§ Your task
Transcribe every entry below word for word, but skip the pictures.

################

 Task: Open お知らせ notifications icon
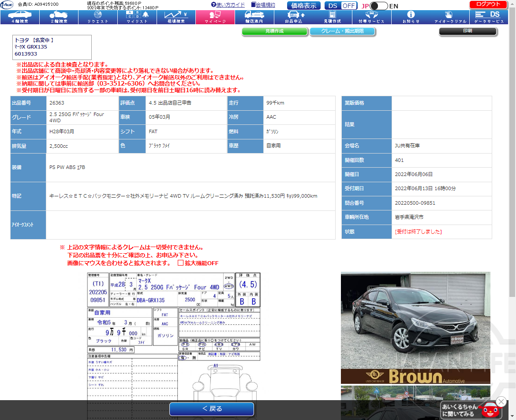(410, 17)
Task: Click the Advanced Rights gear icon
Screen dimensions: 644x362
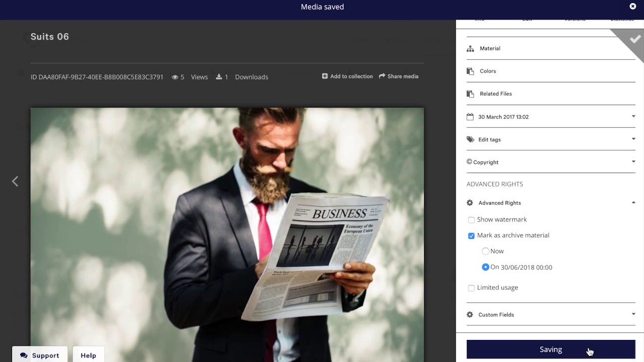Action: [x=470, y=203]
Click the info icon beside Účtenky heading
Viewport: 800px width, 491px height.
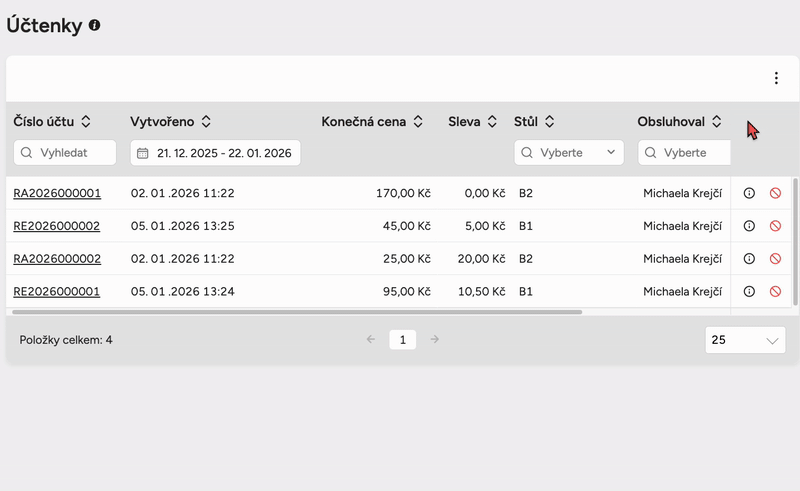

################

§ Your response
 Task: Open お知らせ notifications icon
(410, 17)
Task: Click the Advanced Rights gear icon
Screen dimensions: 644x362
Action: [x=470, y=203]
Click the info icon beside Účtenky heading
Viewport: 800px width, 491px height.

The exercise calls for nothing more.